"Ah..."
Maisie yavaş yavaş bilincini yerine getirirken, tek hissettiği, sanki bir araba çarpmış gibi, zonklayan baş ağrısı ve tüm vücudundaki dayanılmaz ağrıydı. Rahatsızlıkla kaşlarını çattı ama bunu üzerinden atacak gücü bulamadı.
Karanlıkta adamın siluetini zar zor seçebiliyordu, ancak havada hafifçe dolaşan Gucci kolonyasının eşsiz kokusunu alabiliyordu.
Adam tüm süre boyunca sessiz kaldı, vücudunu ona bastırırken ince boynunu öpüp ısırıyordu...
Şafak sökerken, sabah güneşi içeri vurdu.

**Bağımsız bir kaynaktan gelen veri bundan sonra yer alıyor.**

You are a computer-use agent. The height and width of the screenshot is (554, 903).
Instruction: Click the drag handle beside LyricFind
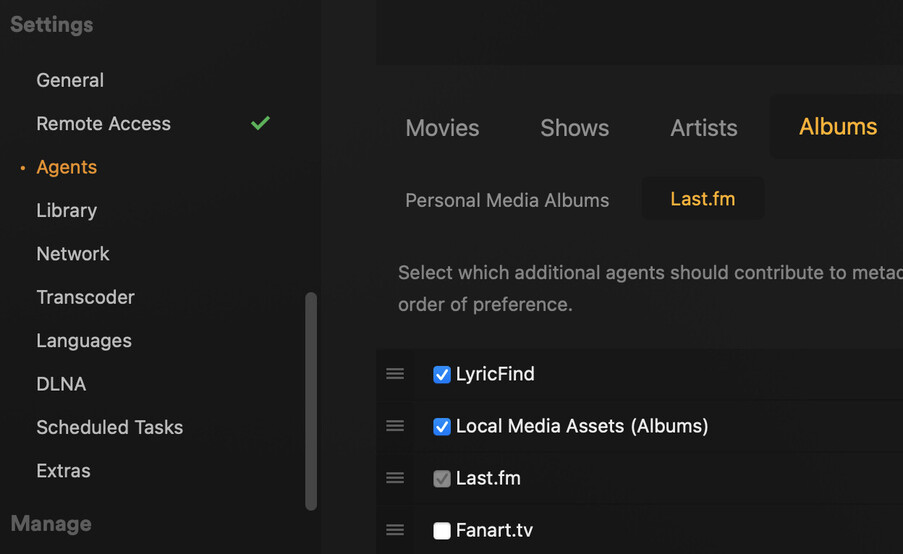[395, 374]
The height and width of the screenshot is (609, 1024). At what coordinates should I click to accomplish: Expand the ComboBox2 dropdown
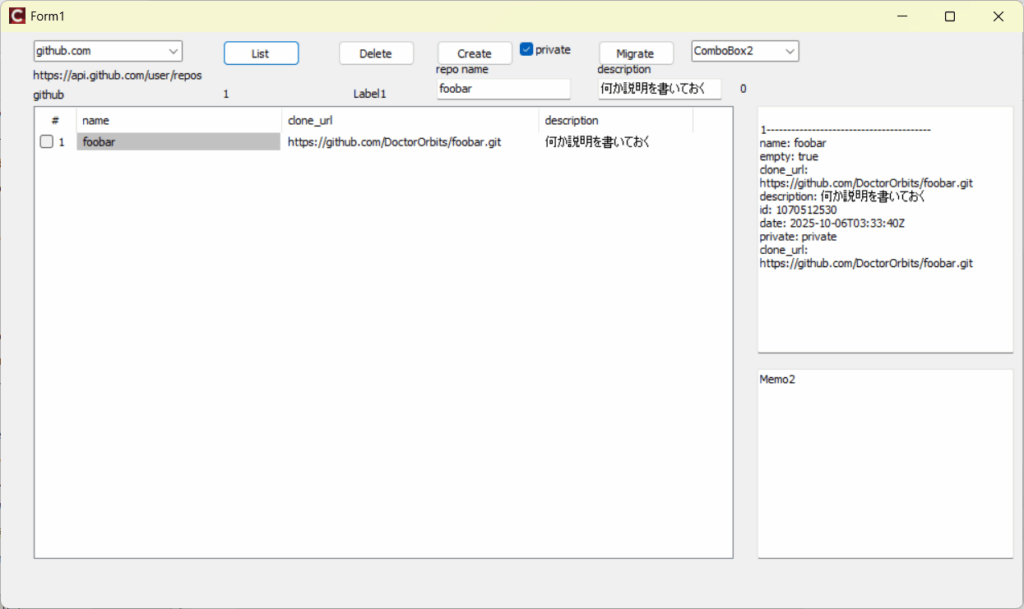point(790,51)
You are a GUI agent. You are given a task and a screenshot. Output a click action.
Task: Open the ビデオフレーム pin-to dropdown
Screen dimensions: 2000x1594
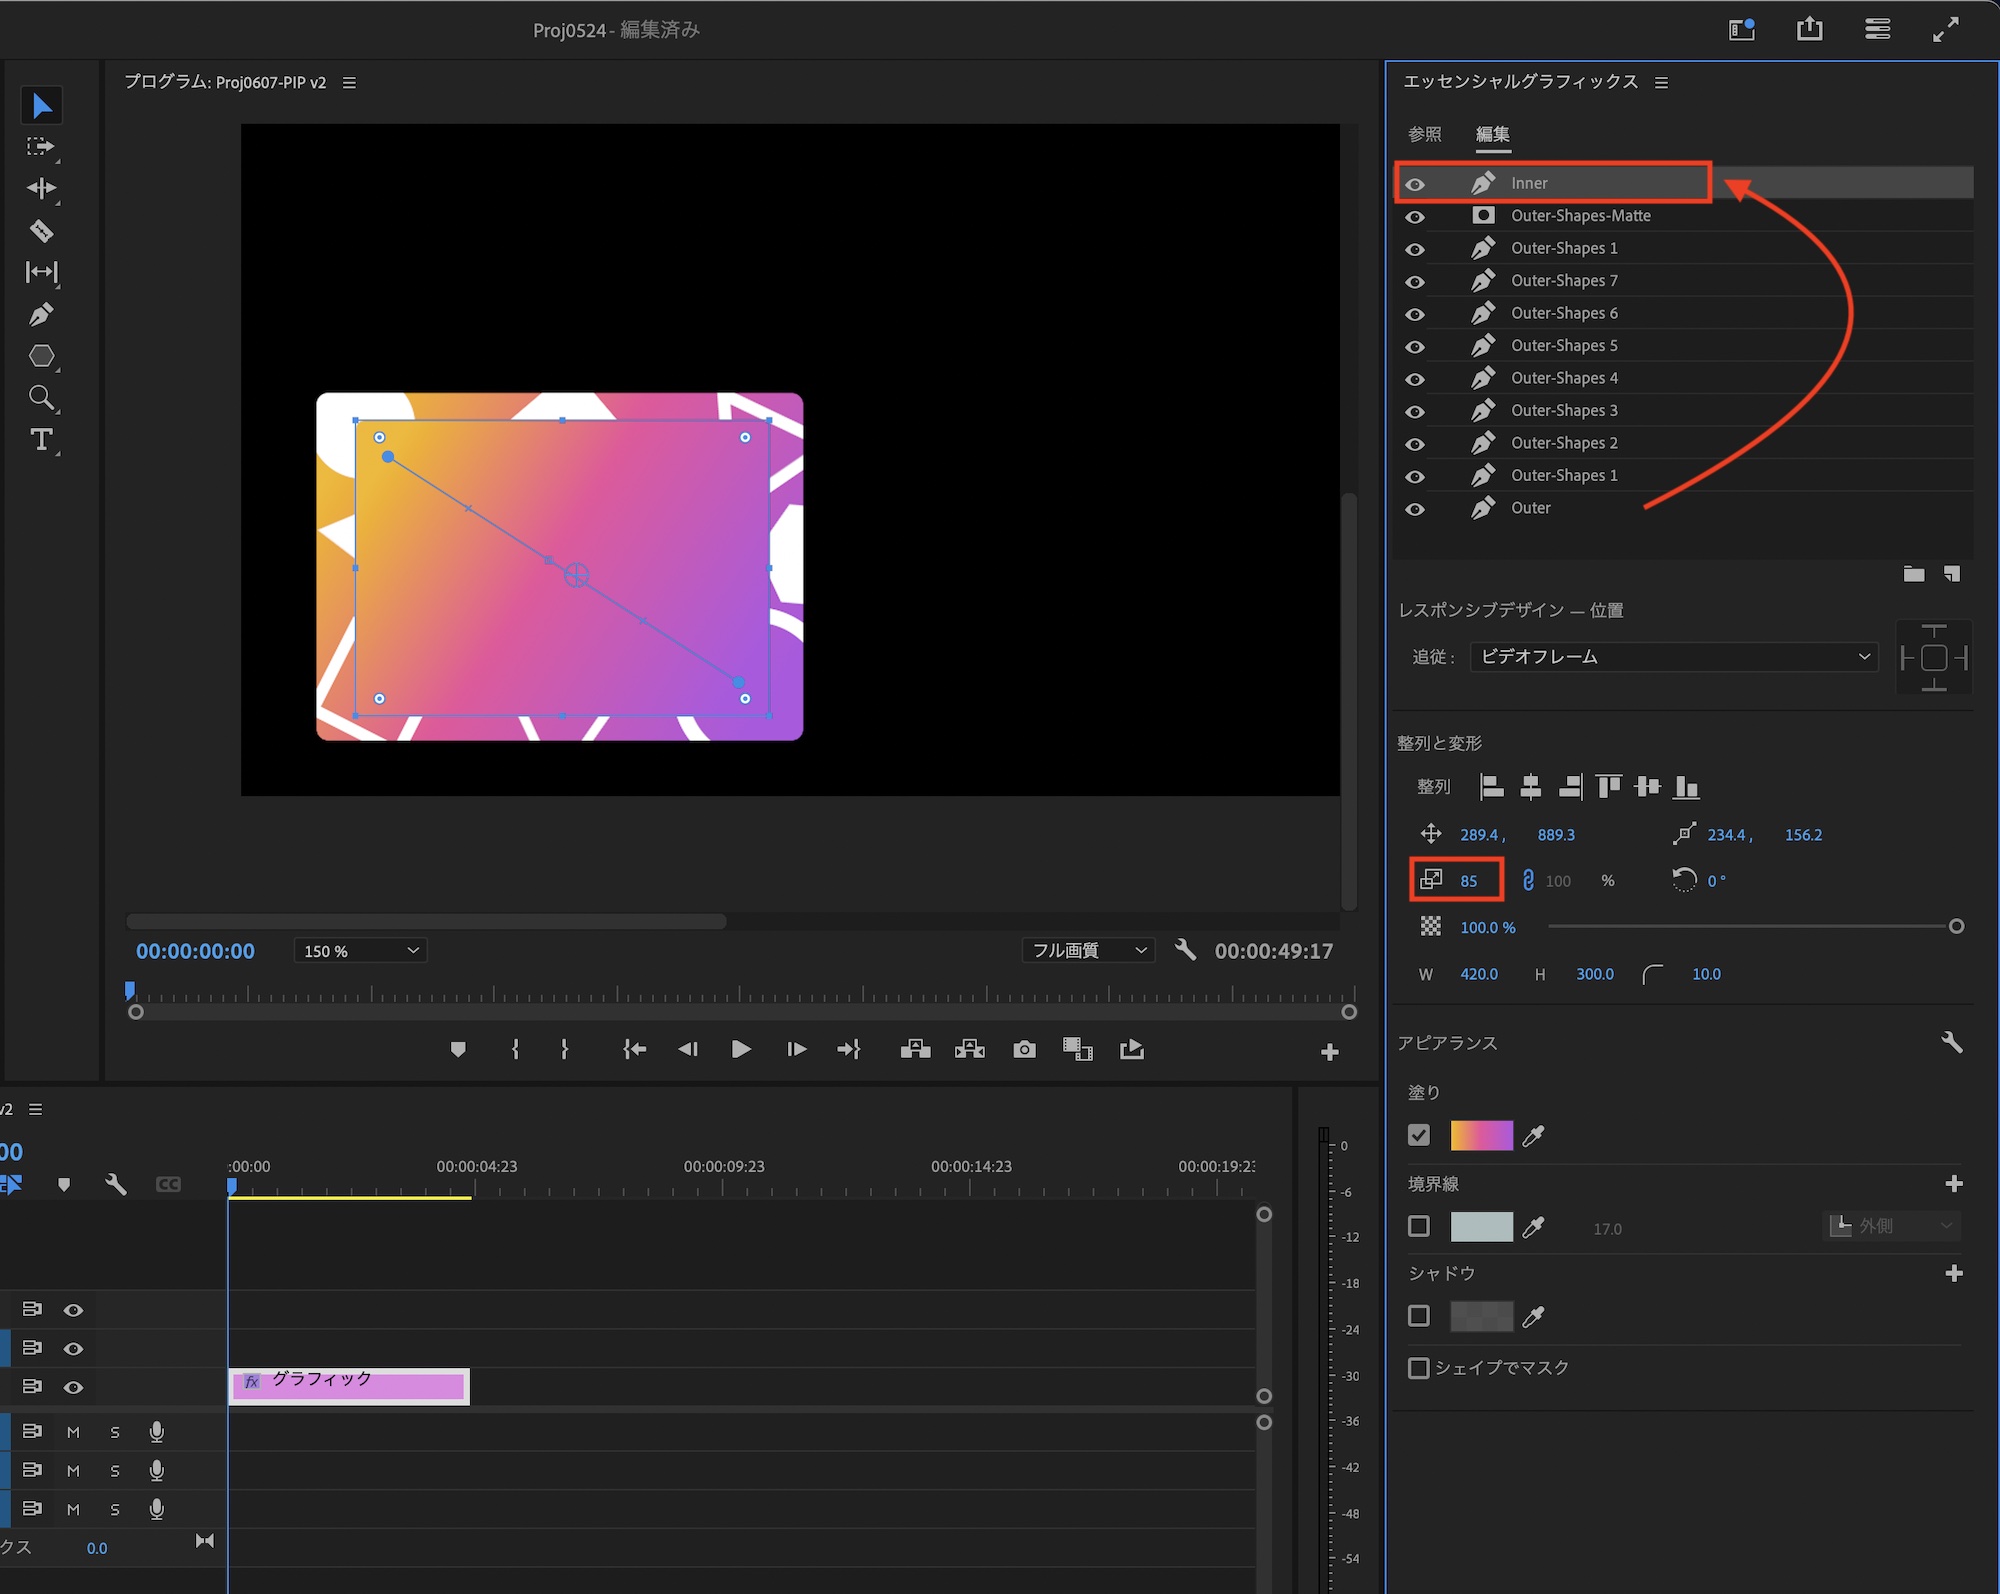coord(1674,657)
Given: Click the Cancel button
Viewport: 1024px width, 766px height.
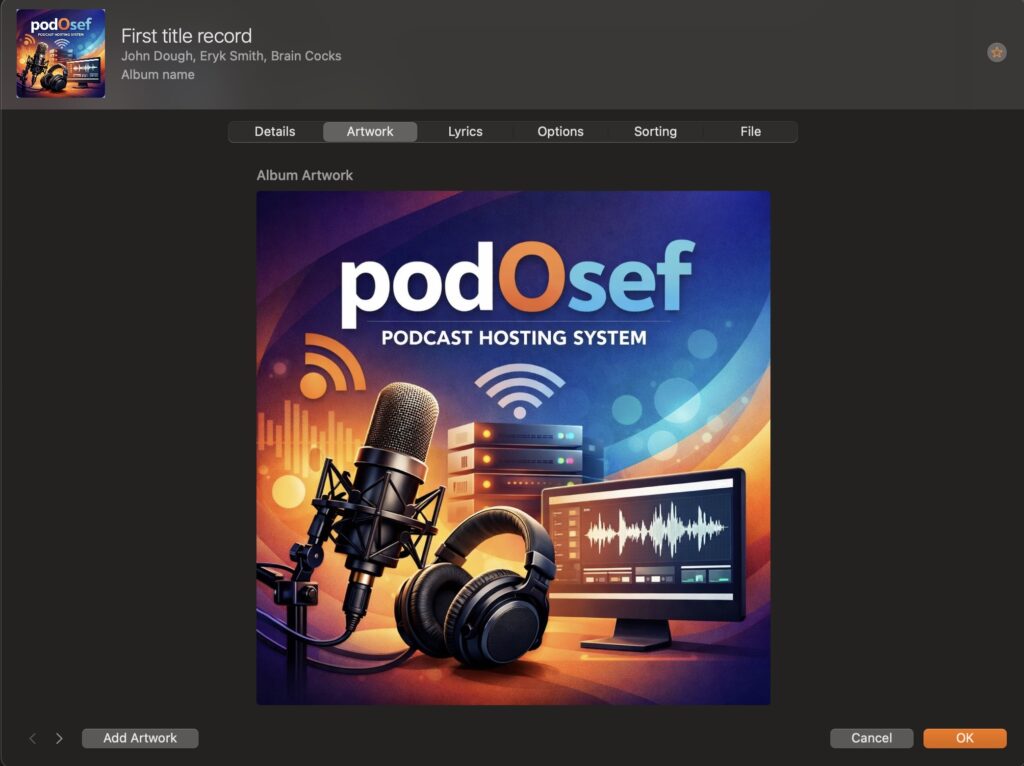Looking at the screenshot, I should (871, 738).
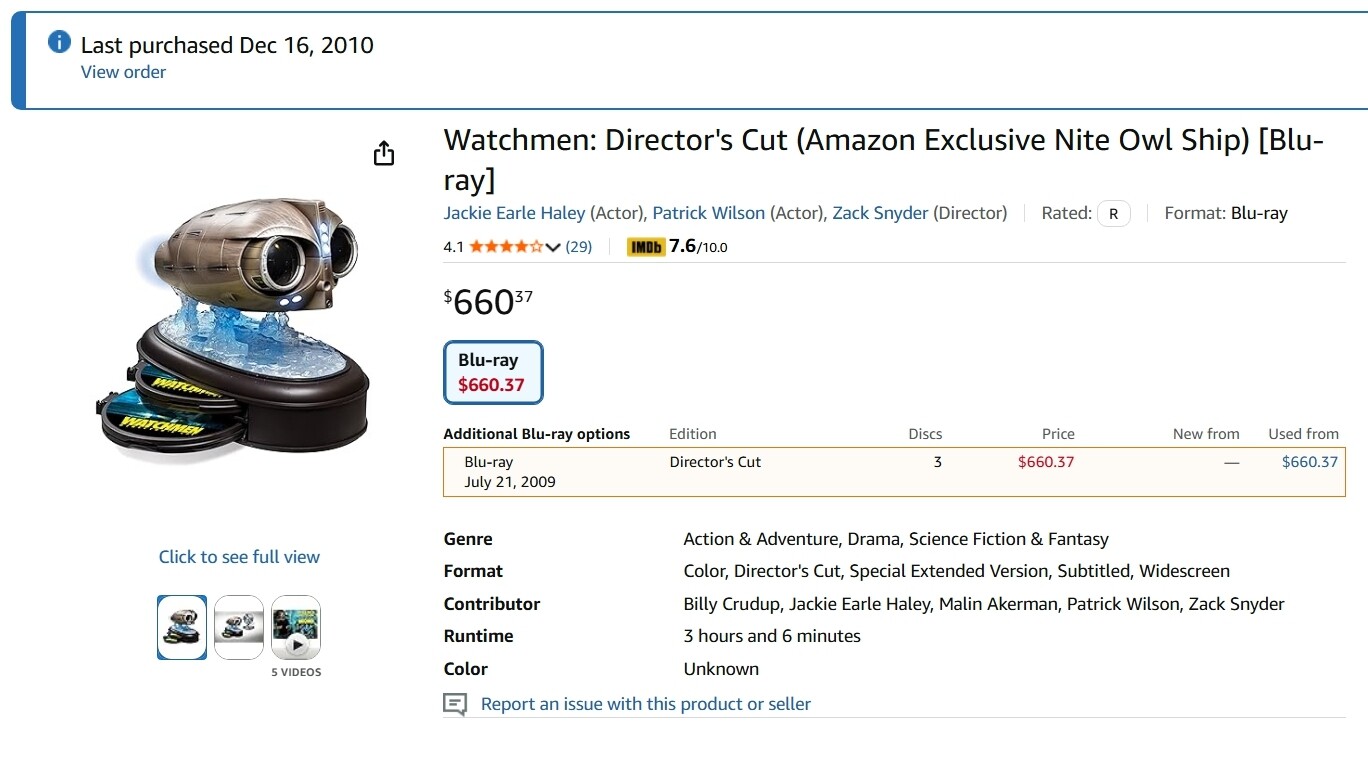Click to see full view link
1368x771 pixels.
239,557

Maisie aniden gözlerini açtı. Yanında yatan bir yabancıyla çıplak bir şekilde yatakta olduğunu görünce şaşkına döndü. Adam sırtını dönmüştü.
Maisie'nin yüzü bembeyaz kesildi, bir önceki geceye ait anılar aniden zihnine hücum etti. Sonuçta bu bir rüya değildi!
Buraya nasıl gelmişti?
Maisie'nin dün geceden hatırlayabildiği tek şey, Willow ile doğum gününü kutladığıydı. Willow'un getirdiği sangriadan birkaç yudum aldıktan sonra bayılmıştı!
İçeceğine bir şey mi katılmıştı!?
Maisie dişlerini sıktı ve yataktan kalktı. İçindeki tüm soğukkanlılığıyla olabildiğince sakin kalmaya çalıştı. Hızla dün geceki kıyafetlerini üzerine geçirdi, kendini toparladı ve kaçtı. Hemen eve gitmeliydi ki Willow ile konuşup neler olduğunu öğrensin!
*****
Maisie eve vardığında, babasının kanepede onu beklediğini gördü. Stephen sakin bir ifadeyle sordu: "Dün gece neredeydin?"
Maisie dudaklarını büzdü, dün gece yaşananları düşündü ve sonunda cevap verdi: "Bir arkadaşımın evinde uyuyakalmışım."
'Bam!'
Masaya bir fotoğraf fırlatarak öfkeyle bağırdı: "Senin bir otel odasında bir adamla geceyi geçirdiğini biliyorum! Bana nasıl yalan söylersin?"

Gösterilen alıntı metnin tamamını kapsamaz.